- What this task involves -
Find the line below that contains "Replacing Attunity on". Transcribe it and every line after it exactly, adding nothing.

Stored data entries:
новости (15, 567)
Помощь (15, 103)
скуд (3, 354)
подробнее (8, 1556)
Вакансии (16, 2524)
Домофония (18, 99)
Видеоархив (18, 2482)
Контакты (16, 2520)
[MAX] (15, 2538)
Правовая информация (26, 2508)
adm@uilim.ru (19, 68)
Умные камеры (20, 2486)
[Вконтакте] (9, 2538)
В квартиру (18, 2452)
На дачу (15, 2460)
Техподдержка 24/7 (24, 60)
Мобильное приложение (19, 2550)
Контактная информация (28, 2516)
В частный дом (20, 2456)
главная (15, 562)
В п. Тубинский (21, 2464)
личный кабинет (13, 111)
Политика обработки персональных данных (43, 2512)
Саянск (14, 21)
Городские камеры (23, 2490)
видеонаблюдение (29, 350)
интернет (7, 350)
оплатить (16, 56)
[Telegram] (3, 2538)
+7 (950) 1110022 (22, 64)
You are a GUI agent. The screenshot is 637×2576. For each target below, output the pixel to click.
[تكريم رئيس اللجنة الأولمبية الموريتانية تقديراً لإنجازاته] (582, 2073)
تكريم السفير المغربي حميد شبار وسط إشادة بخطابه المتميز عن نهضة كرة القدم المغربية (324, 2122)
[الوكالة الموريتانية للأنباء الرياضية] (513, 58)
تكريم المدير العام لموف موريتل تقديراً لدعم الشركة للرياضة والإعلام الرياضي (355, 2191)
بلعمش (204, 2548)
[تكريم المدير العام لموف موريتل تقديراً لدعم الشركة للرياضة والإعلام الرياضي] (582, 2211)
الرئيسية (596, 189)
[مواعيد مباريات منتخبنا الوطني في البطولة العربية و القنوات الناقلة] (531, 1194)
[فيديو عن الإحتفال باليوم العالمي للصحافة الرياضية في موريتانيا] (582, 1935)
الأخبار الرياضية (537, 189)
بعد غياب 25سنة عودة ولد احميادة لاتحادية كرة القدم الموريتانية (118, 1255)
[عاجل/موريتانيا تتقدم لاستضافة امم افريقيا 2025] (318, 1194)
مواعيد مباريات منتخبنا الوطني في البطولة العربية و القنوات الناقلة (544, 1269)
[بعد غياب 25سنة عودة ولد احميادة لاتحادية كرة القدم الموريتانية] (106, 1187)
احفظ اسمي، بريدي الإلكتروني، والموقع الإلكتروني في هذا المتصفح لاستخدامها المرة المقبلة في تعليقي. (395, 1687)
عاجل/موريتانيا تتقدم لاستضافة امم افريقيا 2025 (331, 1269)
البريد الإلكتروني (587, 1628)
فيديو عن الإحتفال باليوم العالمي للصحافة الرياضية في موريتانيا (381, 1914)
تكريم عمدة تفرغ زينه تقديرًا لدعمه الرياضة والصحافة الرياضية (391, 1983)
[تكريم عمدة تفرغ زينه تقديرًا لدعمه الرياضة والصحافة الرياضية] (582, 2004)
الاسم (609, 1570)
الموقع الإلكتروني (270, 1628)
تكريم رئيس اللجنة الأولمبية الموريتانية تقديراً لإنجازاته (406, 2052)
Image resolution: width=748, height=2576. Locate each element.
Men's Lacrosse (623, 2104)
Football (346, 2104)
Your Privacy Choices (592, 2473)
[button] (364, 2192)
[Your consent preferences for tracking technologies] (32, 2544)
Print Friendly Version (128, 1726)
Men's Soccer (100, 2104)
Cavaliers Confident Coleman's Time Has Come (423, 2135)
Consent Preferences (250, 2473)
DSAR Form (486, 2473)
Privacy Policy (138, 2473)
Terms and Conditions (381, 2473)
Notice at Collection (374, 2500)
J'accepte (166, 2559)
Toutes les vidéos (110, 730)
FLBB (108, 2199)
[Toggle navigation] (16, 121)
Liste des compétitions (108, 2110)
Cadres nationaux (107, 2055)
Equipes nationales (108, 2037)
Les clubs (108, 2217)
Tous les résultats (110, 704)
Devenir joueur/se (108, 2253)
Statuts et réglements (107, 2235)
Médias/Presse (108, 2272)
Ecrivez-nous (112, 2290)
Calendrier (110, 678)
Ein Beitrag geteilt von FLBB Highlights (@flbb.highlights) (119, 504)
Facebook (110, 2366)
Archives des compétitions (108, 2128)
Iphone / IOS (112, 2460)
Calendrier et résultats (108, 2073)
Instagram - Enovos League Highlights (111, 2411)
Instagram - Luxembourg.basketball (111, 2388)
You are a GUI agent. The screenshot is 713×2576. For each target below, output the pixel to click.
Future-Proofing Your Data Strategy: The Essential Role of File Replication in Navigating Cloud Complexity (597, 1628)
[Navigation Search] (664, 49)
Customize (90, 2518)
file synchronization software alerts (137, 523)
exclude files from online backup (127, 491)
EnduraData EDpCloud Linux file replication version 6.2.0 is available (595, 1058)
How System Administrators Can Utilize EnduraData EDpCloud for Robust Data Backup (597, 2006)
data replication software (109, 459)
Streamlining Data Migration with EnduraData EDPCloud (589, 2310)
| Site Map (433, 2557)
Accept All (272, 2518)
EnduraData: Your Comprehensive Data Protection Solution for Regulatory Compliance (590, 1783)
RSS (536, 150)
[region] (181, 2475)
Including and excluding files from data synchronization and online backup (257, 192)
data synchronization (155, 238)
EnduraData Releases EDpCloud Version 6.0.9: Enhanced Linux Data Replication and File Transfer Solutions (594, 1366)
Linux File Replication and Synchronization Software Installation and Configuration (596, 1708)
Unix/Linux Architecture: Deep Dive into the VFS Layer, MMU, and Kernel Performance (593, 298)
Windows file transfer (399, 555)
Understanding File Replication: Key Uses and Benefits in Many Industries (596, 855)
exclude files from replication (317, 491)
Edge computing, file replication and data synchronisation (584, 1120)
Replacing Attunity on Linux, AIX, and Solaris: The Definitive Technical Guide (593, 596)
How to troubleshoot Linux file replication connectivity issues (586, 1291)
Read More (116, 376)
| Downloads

- Final answer -
Replacing Attunity on Linux, AIX, and Solaris: The Definitive Technical Guide (593, 596)
How to troubleshoot Linux file replication connectivity issues (586, 1291)
Read More (116, 376)
| Downloads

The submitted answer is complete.